→ APPLY WHAT YOU READ:
(1) Answer these questions about the passage on fusion and fission energy:
(a) About how many nucleons do the larger nuclei have in which fission yields more energy than it consumes?
(b) How much energy is released when four hydrogen nuclei fuse into a helium nucleus?
(c) In the fission example, what does a U-235 atom split into?
(2) Carry on the passage on fusion and fission energy from the point where it stops.

→ DOCUMENT SECTION:
====

Why does nuclear fusion reaction yield more energy than Nuclear fission reaction?

Fission only produces more energy than it consumes in larger nuclei (eg: Uranium & Plutonium) which have around 240 nucleons.




Fusion only produces more energy than it consumes in small nuclei (in stars, Hydrogen & its isotopes fusing into Helium).


The energy released when four Hydrogen nuclei fuse in to a Helium nucleus is around 27MeV or about 7 MeV per nucleon.

For fission of U or P, energies released are around 200 MeV or so. The energy per event is greater in fission, but the energy per nucleon (fusion = about 7MeV/nucleon; fission = about 1 MeV/nucleon) is much greater in fusion.

Now lets look at fission. An example of fission is when a U-235 atom is split by a neutron into a Ba-144 and Krypton-89 atoms and 3 neutrons. The binding energy per nucleon for Uranium is about 7.6 MeV and for Barium around 8.3 MeV giving an increase in binding energy during fission of about 0.7MeV per nucleon or a total of 164.5MeV in total.

====

→ DATA EXCERPTS:
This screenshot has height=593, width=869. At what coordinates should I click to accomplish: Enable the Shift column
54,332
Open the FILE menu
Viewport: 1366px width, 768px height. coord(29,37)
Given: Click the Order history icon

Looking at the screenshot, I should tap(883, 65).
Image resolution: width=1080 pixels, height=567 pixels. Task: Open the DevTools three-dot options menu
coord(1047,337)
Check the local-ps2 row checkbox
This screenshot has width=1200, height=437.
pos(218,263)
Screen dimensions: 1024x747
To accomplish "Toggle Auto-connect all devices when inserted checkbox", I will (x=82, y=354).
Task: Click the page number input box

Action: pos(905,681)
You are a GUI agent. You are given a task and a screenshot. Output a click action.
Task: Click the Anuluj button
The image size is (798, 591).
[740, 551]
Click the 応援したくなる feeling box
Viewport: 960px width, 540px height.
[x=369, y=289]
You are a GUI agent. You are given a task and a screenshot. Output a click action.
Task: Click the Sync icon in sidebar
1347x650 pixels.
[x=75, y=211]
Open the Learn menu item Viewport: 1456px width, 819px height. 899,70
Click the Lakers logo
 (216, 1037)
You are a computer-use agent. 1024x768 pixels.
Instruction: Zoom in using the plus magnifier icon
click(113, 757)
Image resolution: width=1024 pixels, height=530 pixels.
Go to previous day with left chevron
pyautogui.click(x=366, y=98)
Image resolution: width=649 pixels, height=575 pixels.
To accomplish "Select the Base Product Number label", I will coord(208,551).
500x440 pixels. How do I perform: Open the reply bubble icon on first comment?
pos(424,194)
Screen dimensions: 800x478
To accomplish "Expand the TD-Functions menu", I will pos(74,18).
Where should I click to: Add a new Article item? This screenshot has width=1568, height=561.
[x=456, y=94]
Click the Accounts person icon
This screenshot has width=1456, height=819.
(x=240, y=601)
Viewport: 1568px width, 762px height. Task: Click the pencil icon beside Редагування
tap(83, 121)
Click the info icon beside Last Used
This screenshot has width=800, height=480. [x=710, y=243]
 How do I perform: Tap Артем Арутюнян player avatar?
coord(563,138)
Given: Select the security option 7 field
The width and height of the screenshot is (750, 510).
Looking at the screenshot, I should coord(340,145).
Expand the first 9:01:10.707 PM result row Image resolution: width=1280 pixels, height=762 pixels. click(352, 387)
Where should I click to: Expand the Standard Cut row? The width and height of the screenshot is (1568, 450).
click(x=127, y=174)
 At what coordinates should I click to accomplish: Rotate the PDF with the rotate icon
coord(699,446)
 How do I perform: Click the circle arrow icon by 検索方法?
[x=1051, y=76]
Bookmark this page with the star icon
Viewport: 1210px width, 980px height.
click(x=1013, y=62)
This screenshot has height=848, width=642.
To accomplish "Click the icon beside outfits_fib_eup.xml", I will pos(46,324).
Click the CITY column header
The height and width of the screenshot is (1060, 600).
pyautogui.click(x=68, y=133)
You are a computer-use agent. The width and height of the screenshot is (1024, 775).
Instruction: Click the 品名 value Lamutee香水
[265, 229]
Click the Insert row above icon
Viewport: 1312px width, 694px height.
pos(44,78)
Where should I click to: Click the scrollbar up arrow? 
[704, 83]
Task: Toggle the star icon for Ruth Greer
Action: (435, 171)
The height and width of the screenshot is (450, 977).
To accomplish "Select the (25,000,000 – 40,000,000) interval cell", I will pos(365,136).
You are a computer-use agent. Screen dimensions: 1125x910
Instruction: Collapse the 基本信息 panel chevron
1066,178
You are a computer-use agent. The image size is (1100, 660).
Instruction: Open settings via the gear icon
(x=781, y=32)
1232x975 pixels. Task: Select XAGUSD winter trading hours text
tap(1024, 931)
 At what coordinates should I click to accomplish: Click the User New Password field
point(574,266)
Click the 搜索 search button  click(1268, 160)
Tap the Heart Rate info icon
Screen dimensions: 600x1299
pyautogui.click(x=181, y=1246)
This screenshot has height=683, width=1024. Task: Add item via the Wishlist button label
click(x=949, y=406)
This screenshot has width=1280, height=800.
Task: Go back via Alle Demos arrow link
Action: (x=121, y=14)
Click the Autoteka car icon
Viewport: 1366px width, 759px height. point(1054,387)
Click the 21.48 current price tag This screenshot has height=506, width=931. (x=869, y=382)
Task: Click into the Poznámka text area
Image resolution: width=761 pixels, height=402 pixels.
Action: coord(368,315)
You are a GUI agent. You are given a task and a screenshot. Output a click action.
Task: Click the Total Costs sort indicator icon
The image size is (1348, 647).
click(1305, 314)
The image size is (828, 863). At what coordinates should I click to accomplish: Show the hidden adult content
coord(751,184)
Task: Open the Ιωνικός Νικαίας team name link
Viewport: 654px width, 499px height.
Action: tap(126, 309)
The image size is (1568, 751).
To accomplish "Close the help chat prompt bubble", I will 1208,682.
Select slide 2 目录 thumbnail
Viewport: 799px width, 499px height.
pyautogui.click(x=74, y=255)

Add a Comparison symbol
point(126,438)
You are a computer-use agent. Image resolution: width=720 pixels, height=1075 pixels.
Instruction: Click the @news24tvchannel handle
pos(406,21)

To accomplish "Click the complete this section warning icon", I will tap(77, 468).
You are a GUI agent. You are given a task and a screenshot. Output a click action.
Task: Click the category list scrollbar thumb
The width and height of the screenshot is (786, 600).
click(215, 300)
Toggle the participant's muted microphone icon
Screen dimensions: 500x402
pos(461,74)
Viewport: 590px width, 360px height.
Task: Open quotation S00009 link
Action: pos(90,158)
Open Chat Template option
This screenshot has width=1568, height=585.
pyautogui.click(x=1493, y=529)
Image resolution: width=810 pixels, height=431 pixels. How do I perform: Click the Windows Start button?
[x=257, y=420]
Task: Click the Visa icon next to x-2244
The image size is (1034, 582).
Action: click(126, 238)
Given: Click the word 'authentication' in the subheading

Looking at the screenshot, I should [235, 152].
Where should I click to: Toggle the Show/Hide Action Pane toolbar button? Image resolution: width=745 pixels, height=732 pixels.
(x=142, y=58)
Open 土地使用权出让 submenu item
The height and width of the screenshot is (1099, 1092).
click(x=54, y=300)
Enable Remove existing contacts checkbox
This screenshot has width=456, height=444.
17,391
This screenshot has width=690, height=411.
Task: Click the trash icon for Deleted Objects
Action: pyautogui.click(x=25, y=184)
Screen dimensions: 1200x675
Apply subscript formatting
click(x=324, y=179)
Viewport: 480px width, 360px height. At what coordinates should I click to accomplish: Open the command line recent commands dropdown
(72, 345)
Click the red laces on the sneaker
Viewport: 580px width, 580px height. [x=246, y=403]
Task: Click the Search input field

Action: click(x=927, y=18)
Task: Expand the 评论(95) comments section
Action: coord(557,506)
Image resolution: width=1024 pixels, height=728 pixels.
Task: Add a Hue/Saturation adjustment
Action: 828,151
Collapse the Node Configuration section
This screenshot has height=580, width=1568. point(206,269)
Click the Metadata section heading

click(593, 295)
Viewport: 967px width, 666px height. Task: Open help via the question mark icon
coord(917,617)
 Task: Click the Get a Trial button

====

→ ANSWERS:
(1)
(a) Around 240 nucleons.
(b) Around 27 MeV, or about 7 MeV per nucleon.
(c) A Ba-144 atom, a Krypton-89 atom and 3 neutrons.

(2)
In a fusion reaction firstly two Hydrogens form a Deuteron, a positron and an electron neutrino. Then the Deuterium fuses with  another Hydrogen to form  He-3 and a photon. Finally two He-3's fuse forming a Helium nucleus and two hydrogen nuclei.

Considering the mass of four  protons/hydrogen nuclei and the mass of helium produced we get a mass difference of 24.69 MeV.

Conclusion: We can conclude that fusion reactions give out more energy per reaction. This is 0.7 MeV for fission and 6.2 MeV for fusion.  

I think you have cleared your doubt. Have a nice time ............bye.